Disorders of Perception
 Hallucinations: Perception in the absence of real external
stimuli; experienced as true perception coming from the
external world (not within the mind). e.g. Hearing a voice of
someone when actually nobody is speaking within the
hearing distance. (Causes: Intense emotions,
Suggestion, Disorders of sense organs, Sensory
deprivation, Disorders of CNS - epilepsy, Psychiatric
disorders)
 Auditory hallucinations ( Voice, sound, noise). is a form of
hallucination that involves perceiving sounds without auditory
stimulus. Seen in Psychosis.
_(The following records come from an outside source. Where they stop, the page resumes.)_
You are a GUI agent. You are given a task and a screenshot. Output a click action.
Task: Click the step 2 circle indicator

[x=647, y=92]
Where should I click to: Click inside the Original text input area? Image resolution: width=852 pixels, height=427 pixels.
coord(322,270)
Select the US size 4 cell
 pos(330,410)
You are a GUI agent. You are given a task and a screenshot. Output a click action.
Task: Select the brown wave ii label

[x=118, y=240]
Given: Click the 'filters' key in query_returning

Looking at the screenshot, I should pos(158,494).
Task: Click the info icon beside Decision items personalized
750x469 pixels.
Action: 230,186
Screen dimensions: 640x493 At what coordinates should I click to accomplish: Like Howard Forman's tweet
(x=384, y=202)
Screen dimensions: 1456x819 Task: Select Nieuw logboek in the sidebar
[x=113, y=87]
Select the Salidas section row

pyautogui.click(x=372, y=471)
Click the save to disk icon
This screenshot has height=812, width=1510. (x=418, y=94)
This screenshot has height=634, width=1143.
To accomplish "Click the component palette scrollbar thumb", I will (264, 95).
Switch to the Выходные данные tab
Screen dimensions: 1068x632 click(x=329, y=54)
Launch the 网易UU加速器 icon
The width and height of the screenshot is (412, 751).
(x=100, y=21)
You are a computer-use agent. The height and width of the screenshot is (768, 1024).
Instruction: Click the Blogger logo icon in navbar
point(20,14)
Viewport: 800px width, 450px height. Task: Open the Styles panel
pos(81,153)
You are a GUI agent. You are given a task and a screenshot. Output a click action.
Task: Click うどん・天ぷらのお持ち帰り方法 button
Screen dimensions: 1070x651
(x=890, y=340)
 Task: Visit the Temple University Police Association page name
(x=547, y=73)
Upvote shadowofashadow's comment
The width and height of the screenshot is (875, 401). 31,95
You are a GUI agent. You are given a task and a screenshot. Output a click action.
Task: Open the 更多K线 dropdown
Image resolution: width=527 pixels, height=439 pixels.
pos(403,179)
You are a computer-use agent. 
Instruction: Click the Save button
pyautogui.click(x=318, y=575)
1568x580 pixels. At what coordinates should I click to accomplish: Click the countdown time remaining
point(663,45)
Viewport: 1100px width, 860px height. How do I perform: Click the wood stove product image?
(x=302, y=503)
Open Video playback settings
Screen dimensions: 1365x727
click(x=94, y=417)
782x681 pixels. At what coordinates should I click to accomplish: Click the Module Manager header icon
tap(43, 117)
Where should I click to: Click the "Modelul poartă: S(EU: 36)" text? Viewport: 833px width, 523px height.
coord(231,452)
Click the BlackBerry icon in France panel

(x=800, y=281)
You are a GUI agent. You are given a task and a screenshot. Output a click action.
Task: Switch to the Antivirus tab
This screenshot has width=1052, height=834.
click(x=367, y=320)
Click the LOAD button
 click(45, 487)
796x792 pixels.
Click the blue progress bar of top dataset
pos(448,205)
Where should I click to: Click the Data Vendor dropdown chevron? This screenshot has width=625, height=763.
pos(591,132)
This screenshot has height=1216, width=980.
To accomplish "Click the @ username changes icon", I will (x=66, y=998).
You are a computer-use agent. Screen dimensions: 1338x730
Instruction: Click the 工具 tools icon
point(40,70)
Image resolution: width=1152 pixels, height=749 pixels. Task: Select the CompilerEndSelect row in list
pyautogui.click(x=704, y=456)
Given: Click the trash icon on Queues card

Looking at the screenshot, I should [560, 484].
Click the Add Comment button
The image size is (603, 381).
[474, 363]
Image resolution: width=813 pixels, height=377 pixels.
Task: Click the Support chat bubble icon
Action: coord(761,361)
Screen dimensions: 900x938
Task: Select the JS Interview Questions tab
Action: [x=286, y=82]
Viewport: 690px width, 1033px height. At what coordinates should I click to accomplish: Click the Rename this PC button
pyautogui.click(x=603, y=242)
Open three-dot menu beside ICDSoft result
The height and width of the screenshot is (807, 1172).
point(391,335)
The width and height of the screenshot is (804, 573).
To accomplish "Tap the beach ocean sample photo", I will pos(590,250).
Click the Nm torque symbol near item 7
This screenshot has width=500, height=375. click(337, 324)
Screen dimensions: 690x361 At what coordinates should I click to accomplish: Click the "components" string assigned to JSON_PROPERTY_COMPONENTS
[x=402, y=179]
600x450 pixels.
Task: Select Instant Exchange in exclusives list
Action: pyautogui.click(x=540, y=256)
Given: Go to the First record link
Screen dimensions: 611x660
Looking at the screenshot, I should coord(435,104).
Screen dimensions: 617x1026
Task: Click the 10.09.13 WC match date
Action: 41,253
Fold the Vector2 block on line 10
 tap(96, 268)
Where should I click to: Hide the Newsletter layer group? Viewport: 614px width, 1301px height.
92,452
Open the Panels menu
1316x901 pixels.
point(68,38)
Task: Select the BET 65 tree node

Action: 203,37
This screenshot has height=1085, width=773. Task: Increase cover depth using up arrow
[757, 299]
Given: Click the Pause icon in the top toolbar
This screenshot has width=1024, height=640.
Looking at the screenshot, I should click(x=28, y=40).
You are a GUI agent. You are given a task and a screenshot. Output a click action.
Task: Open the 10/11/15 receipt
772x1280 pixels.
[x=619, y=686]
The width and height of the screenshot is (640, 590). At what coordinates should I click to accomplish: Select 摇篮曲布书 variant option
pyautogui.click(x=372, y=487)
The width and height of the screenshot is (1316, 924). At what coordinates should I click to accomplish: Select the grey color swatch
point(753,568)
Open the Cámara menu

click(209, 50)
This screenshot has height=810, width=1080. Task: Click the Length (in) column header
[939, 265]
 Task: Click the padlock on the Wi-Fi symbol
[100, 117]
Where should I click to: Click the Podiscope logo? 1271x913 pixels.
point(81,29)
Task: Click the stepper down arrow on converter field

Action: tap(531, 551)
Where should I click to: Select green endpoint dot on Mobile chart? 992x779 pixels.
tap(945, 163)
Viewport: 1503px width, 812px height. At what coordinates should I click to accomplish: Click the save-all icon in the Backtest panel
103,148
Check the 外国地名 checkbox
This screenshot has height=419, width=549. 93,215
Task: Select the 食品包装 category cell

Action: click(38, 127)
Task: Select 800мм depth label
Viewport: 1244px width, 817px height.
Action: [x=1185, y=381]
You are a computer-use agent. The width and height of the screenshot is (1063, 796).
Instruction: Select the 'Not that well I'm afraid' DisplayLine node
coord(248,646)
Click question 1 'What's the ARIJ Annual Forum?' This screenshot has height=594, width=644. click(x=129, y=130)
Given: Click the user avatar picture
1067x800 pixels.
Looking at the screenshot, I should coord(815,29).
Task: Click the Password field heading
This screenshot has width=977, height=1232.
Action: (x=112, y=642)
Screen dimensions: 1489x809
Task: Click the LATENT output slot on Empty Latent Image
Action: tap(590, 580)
Three types: Elementary –
noises, bells or undifferentiated whispers ; in organic
states: Partly organized- music and Completely
organized- hallucinatory voices schizophrenia-
persecutory in nature
Disorders of Perception
Types of auditory hallucination:
 Second-person hallucinations: voice
speaking to the person addressing him
as “you”.
 Third-person hallucinations: voice talking
about the person as “he” or “she”:
 Thought echo : hearing one’s own
thoughts being spoken aloud; the
voice may come from inside or outside
the head.
Disorders of Perception
 Visual hallucination: is the seeing of things
that are not there. (Elementary- flashes of
light: Partly organized- patterns:
Completely organized- people, animals,
objects.)
 Olfactory hallucinations is the phenomenon
of smelling odours that are not really
present. The most common odours are
unpleasant smells such as rotting
flesh ,vomit, urine, faeces, smoke, etc.
 Gustatory hallucination is the perception of
taste without a stimulus. Seen in depression
Disorders of Perception
 Tactile hallucinations: Hallucination of touch
or surface sensation. Three types: superficial,
kinaesthetic (movement of body parts) and
visceral (severe pain of separation of internal
organ, twitching etc.).
 Formication, ( type of tactile hallucination) is
the sensation of insects crawling underneath
the skin and is frequently associated with
prolonged cocaine use.
 Somatic Hallucination: False sensation of
things occurring / moving in or to the body,
most often visceral in origin.
Disorders of Perception
 Imperative hallucination: Voices giving
instructions to patients, who may or may not feel
obliged to carry them out.
 Command / commentary hallucinations: The
subject hears voices that comment on, command,
or describe the subject's actions or behaviour. The
person feels obliged to obey.
 Lilliputian hallucinations: A type of visual
hallucination. Commonly seen in certain
neurological diseases. Here the object appear
either smaller or larger than they actually are.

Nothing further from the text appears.